*Task brief*. Look below for the line containing "1177 in other languages (210, 1318)"; from there through the line containing "http://vk.com/public35525391 (230, 888)", both lines included, please set down each line exactly and nothing else.

*Source material*.
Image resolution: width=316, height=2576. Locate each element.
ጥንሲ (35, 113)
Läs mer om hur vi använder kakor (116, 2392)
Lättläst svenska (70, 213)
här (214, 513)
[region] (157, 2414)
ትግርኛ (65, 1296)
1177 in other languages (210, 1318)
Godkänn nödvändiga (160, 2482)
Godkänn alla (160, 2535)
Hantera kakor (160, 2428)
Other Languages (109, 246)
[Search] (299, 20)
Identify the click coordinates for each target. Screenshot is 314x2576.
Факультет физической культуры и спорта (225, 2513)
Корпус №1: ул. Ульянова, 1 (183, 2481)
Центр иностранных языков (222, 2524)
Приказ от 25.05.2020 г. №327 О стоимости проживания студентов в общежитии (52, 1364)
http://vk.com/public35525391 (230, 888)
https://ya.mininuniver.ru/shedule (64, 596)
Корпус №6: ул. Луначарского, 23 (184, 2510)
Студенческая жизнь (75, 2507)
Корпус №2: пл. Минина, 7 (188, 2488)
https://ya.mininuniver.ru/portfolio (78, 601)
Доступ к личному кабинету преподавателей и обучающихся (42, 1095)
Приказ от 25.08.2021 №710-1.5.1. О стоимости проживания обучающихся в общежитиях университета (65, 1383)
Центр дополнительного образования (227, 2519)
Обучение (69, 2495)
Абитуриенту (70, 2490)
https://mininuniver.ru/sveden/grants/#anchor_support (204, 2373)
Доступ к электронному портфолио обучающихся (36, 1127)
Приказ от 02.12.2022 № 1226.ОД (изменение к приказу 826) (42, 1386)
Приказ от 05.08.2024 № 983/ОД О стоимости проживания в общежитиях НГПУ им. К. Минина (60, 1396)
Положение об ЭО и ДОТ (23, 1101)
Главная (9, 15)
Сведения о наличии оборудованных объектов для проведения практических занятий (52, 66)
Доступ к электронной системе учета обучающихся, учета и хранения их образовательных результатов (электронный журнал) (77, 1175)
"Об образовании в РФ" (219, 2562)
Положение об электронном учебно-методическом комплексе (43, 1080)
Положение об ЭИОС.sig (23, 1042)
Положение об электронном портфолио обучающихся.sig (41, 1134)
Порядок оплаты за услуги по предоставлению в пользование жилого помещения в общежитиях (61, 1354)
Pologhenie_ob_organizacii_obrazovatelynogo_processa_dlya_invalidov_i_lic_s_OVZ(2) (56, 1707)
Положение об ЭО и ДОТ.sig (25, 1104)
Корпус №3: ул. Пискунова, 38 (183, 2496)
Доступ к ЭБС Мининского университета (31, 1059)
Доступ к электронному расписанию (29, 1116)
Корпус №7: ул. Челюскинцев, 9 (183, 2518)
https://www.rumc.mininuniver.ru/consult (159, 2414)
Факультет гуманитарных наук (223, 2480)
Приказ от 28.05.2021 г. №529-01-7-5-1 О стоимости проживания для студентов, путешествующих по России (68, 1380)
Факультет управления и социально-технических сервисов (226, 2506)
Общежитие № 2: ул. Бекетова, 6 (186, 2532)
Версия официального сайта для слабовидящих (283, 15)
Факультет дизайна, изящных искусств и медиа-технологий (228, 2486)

*Exercise output*.
1177 in other languages (210, 1318)
Godkänn nödvändiga (160, 2482)
Godkänn alla (160, 2535)
Hantera kakor (160, 2428)
Other Languages (109, 246)
[Search] (299, 20)
Identify the click coordinates for each target. Screenshot is 314x2576.
Факультет физической культуры и спорта (225, 2513)
Корпус №1: ул. Ульянова, 1 (183, 2481)
Центр иностранных языков (222, 2524)
Приказ от 25.05.2020 г. №327 О стоимости проживания студентов в общежитии (52, 1364)
http://vk.com/public35525391 (230, 888)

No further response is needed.